The result: massive speed and efficiency - but limited portability.

The Emerging Middle: Distributed Inference Engines Like Dynamo

A new class of inference engines is blurring the line between engine and infrastructure platform. Dynamo is one of the most notable examples.

Dynamo sits on top of engines like vLLM or TensorRT-LLM and adds:

  • Disaggregated prefill + decode, split across instances
  • KV cache-aware load balancing
  • Distributed scaling over hundreds of GPUs
  • High-throughput serving with built-in orchestration

In other words, it takes raw inference engines and turns them into production-grade, cloud-scale LLM backends.

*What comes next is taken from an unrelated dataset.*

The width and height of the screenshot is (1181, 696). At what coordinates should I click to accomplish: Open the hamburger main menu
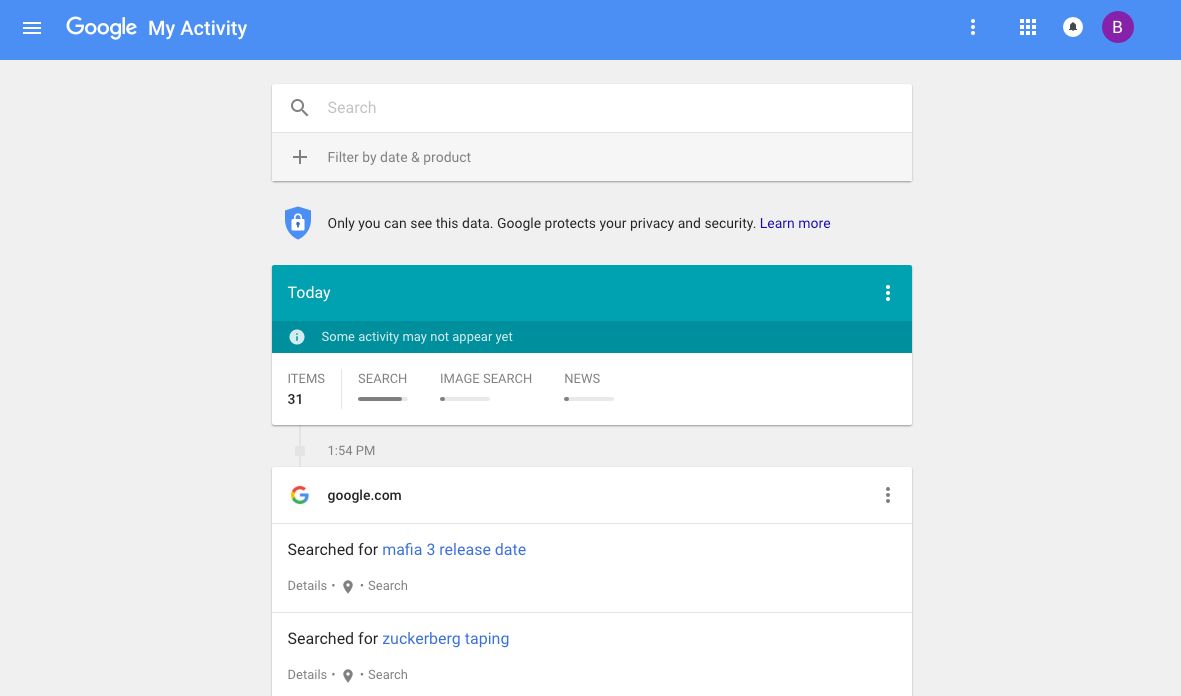click(x=32, y=28)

If you're serving millions of requests or running models across clusters, Dynamo-like platforms give you capabilities beyond what a single engine can offer.

How to Choose: Key Questions to Ask

Before selecting an inference engine, ask yourself:

  1. Who’s using the model?
    • Just me? Go local.
    • Lots of users or API clients? Go multi-tenant.
  2. Where will the model run?
    • Consumer hardware (laptops, mobile)? Use lightweight, portable engines.
    • High-end GPUs in a server rack? Use high-performance, vendor-optimized engines.
  3. What are your bottlenecks?
    • Decode speed? Focus on quantization and fast local kernels.
    • Prefill and batching? Use KV-aware, FlashAttention-based systems.

  4. How much infrastructure are you willing to manage?
    • None? Stick to something like Llama.cpp.
    • Comfortable with Kubernetes or GPU orchestration? Explore vLLM or Dynamo.

Final Thoughts

Inference engines are more than just wrappers around transformer models - they are deeply tuned systems designed around specific trade-offs. Choose wrong, and you’ll either waste GPU dollars or frustrate users with latency. But choose right, and you’ll unlock massive performance, cost savings, and better UX. That's why at Doubleword we support all major inference engines, allowing our clients to select the best one which depends on your specific workload characteristics.

In short:

  • Use Llama.cpp or mistral.rs for portable, lightweight local inference.
  • Use vLLM, SGLang, TensorRT-LLM for high-throughput, API-serving backends.
  • Use Dynamo when you need to scale inference like infrastructure.